----- INPUT RECORDS
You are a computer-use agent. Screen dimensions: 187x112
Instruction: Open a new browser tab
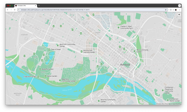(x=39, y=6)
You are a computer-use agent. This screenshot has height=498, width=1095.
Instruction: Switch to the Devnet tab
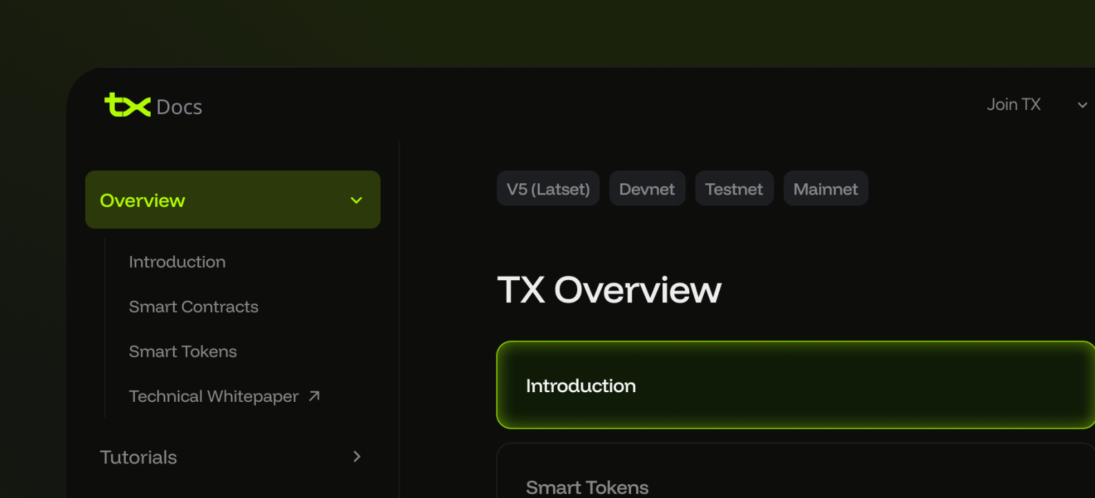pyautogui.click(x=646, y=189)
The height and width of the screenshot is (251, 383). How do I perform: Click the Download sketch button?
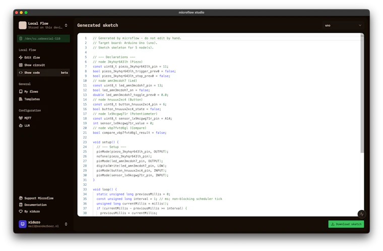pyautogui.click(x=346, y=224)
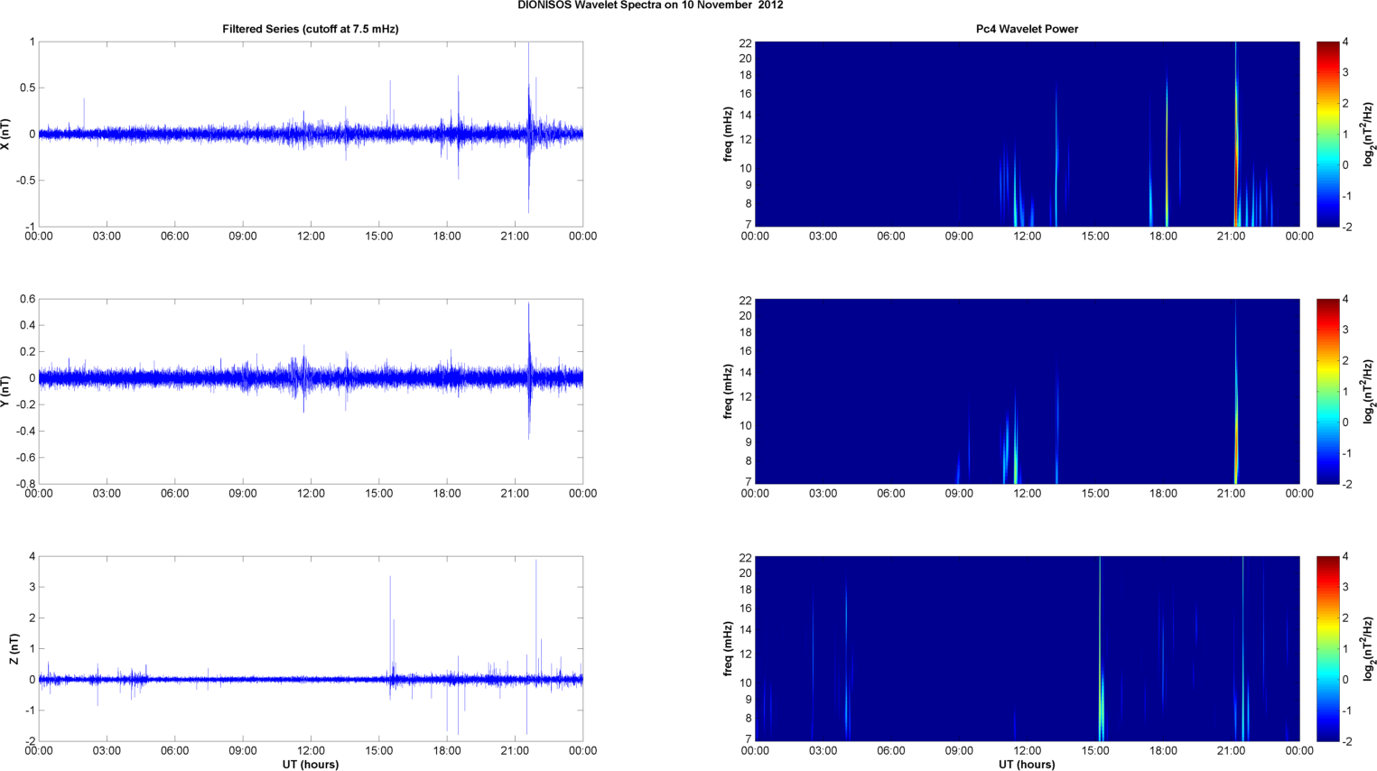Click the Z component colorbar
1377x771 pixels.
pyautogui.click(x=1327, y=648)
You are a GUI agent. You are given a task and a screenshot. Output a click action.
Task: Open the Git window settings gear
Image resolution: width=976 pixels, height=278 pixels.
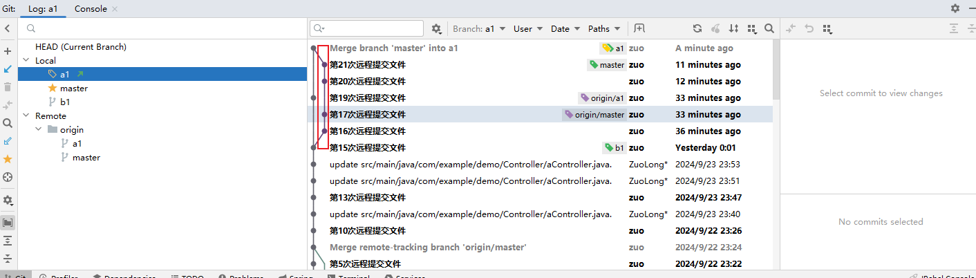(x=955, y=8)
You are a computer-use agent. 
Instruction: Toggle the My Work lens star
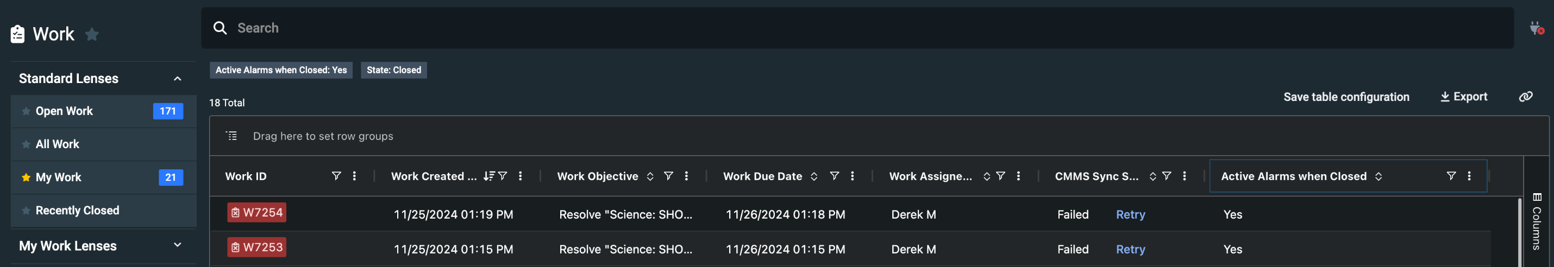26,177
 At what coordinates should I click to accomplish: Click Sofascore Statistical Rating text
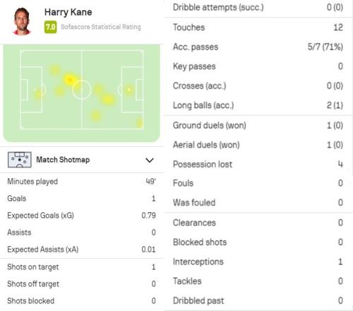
----------
Where the data contains images, drop them and print the rest exactly.

## YOUR RESPONSE
You are a computer-use agent. Screen dimensions: 187x112
Instruction: Open a new browser tab
(x=39, y=6)
You are a computer-use agent. This screenshot has height=498, width=1095.
Instruction: Switch to the Devnet tab
pyautogui.click(x=646, y=189)
The height and width of the screenshot is (251, 383). How do I perform: Click the Download sketch button?
pyautogui.click(x=346, y=224)
Click the Z component colorbar
1377x771 pixels.
pyautogui.click(x=1327, y=648)
You are a GUI agent. You are given a task and a screenshot. Output a click action.
Task: Open the Git window settings gear
Image resolution: width=976 pixels, height=278 pixels.
(x=955, y=8)
You are a computer-use agent. 
Instruction: Toggle the My Work lens star
26,177
 At what coordinates should I click to accomplish: Click Sofascore Statistical Rating text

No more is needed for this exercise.